Image by Author. 2 sub-images generated by DALLE-2

Last year, ChatGPT passed the US Medical Licensing Exam and was reported to be “more empathetic” than real doctors. ChatGPT currently has around 180 million users; if a mere 10% of them have asked ChatGPT a medical question, that’s already a population two times larger than New York City using ChatGPT like a doctor. There’s an ongoing explosion of medical chatbot startups building thin wrappers around ChatGPT to dole out medical advice.
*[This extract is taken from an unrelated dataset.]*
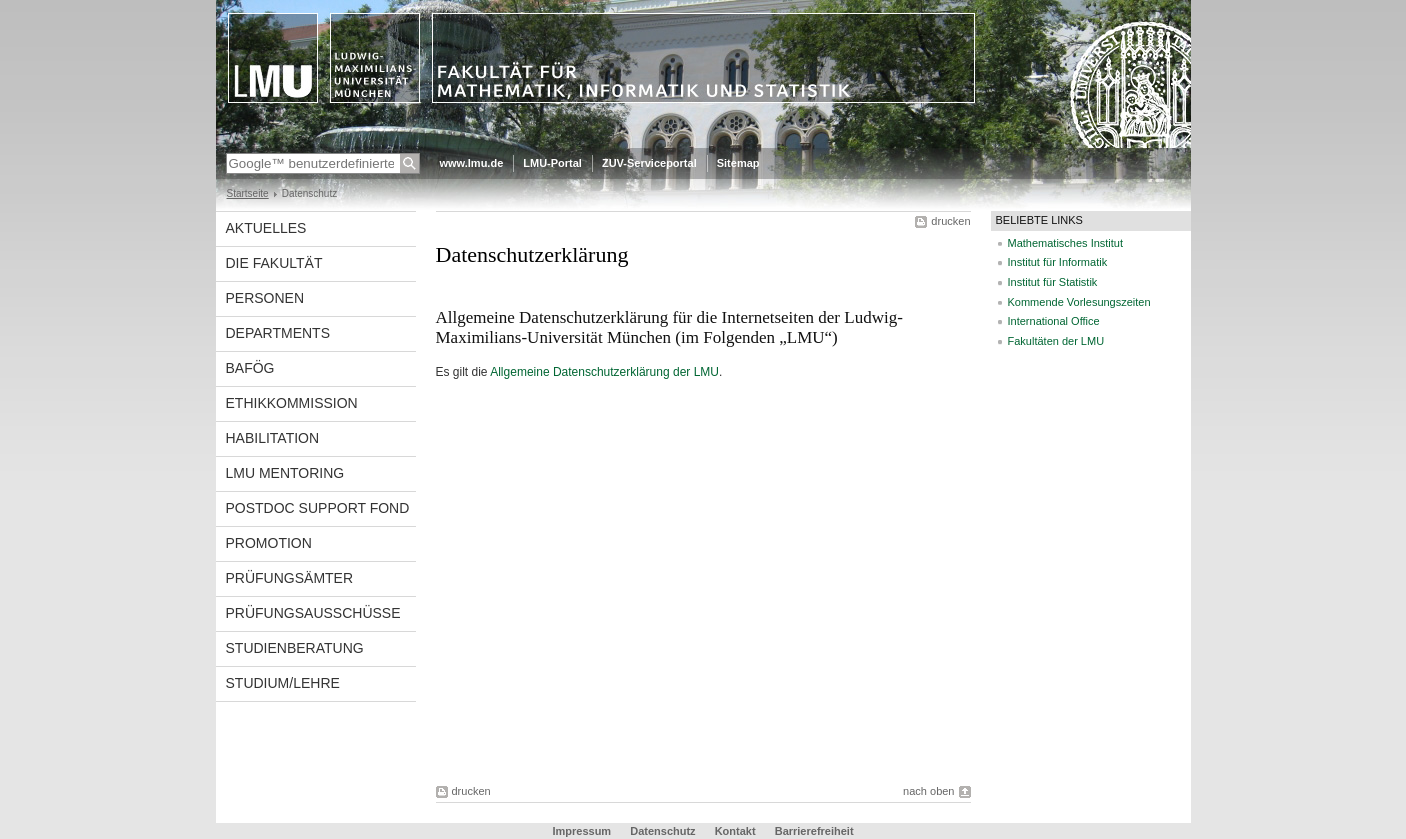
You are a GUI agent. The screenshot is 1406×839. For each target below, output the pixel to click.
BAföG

But ChatGPT is not a doctor, and using ChatGPT for medical advice is not only against OpenAI’s Usage policies, it can be dangerous.

In this article, I identify four key problems with using existing general-purpose chatbots to answer patient-posed medical questions. I provide examples of each problem using real conversations with ChatGPT. I also explain why building a chatbot that can safely answer patient-posed questions is completely different than building a chatbot that can answer USMLE questions. Finally, I describe steps that everyone can take — patients, entrepreneurs, doctors, and companies like OpenAI — to make chatbots medically safer.

Notes

For readability I use the term “ChatGPT,” but the article applies to all publicly available general-purpose large language models (LLMs), including ChatGPT, GPT-4, Llama2, Gemini, and others. A few LLMs specifically designed for medicine do exist, like Med-PaLM; this article is not about those models. I’m focused here on on general-purpose chatbots because (a) they have the most users; (b) they’re easy to access; and (c) many patients are already using them for medical advice.

In the chats with ChatGPT, I provide verbatim quotes of ChatGPT’s response, with ellipses […] to indicate material that was left out for brevity. I never left out anything that would’ve changed my assessment of ChatGPT’s response. For completeness, the full chat transcripts are provided in a Word document attached to the end of this article. The words “Patient:” and “ChatGPT:” are dialogue tags and were added afterwards for clarity. These dialogue tags were not part of the prompts or responses.